EXERCISE DETAILS
Using the data below, gather each line that includes the word "computer".

RECORDS
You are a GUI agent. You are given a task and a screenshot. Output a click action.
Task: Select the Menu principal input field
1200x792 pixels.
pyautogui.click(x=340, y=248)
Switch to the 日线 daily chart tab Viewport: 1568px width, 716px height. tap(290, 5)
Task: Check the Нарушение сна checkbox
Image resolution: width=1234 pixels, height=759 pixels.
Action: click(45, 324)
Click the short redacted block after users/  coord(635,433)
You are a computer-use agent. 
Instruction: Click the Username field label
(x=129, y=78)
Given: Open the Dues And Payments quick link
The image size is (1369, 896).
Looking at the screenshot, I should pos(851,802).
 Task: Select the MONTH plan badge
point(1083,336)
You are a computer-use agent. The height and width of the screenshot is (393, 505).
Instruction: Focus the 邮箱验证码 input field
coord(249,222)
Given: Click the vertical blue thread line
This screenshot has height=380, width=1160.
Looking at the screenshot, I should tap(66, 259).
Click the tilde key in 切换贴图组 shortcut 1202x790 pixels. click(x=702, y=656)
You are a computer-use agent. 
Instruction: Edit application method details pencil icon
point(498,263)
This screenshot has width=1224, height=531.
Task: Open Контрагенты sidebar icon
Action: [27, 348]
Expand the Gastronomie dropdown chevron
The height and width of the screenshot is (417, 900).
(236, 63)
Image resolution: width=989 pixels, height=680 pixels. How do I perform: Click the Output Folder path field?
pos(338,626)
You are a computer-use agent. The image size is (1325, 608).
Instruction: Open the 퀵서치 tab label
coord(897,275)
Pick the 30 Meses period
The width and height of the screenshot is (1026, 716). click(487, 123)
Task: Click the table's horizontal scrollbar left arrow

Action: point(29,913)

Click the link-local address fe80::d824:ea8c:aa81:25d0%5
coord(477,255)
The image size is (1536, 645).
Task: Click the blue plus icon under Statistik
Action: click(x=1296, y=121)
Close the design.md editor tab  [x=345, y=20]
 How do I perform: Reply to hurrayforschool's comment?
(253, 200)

SOLUTION
You are a computer-use agent. 
You are a computer-use agent. The height and width of the screenshot is (393, 505).
You are a computer-use agent. 
You are a computer-use agent. The image size is (1325, 608).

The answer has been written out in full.